When you reach the records below, output each one exactly.
▼
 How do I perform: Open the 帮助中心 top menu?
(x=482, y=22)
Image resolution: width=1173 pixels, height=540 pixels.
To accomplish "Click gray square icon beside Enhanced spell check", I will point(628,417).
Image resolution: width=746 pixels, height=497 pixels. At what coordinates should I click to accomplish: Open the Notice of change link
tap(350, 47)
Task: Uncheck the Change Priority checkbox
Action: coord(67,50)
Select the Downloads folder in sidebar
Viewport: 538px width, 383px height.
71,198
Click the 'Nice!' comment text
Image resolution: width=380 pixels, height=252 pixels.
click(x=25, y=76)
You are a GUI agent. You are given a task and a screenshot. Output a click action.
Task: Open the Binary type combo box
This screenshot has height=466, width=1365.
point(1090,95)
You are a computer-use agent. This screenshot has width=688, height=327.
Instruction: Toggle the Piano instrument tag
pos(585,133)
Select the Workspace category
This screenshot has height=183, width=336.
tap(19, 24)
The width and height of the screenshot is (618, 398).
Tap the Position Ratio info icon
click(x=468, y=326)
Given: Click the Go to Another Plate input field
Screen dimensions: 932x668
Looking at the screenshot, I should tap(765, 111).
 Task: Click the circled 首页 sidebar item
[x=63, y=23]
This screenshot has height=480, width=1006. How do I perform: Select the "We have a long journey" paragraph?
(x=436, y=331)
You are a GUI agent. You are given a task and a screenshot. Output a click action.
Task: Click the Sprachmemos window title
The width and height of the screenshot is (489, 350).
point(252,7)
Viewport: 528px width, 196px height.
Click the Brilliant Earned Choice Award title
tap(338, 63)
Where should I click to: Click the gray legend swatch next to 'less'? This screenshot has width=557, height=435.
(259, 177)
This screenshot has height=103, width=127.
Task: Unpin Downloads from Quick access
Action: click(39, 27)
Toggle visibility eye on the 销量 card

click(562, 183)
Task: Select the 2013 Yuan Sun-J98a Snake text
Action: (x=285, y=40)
▲
**RESPONSE TO THE EXERCISE**
 How do I perform: Open the 帮助中心 top menu?
(x=482, y=22)
Image resolution: width=1173 pixels, height=540 pixels.
To accomplish "Click gray square icon beside Enhanced spell check", I will point(628,417).
Image resolution: width=746 pixels, height=497 pixels. At what coordinates should I click to accomplish: Open the Notice of change link
tap(350, 47)
Task: Uncheck the Change Priority checkbox
Action: coord(67,50)
Select the Downloads folder in sidebar
Viewport: 538px width, 383px height.
71,198
Click the 'Nice!' comment text
Image resolution: width=380 pixels, height=252 pixels.
click(x=25, y=76)
You are a GUI agent. You are given a task and a screenshot. Output a click action.
Task: Open the Binary type combo box
This screenshot has height=466, width=1365.
point(1090,95)
You are a computer-use agent. This screenshot has width=688, height=327.
Instruction: Toggle the Piano instrument tag
pos(585,133)
Select the Workspace category
This screenshot has height=183, width=336.
tap(19, 24)
The width and height of the screenshot is (618, 398).
Tap the Position Ratio info icon
click(x=468, y=326)
Given: Click the Go to Another Plate input field
Screen dimensions: 932x668
Looking at the screenshot, I should tap(765, 111).
 Task: Click the circled 首页 sidebar item
[x=63, y=23]
This screenshot has height=480, width=1006. How do I perform: Select the "We have a long journey" paragraph?
(x=436, y=331)
You are a GUI agent. You are given a task and a screenshot. Output a click action.
Task: Click the Sprachmemos window title
The width and height of the screenshot is (489, 350).
point(252,7)
Viewport: 528px width, 196px height.
Click the Brilliant Earned Choice Award title
tap(338, 63)
Where should I click to: Click the gray legend swatch next to 'less'? This screenshot has width=557, height=435.
(259, 177)
This screenshot has height=103, width=127.
Task: Unpin Downloads from Quick access
Action: click(39, 27)
Toggle visibility eye on the 销量 card

click(562, 183)
Task: Select the 2013 Yuan Sun-J98a Snake text
Action: (x=285, y=40)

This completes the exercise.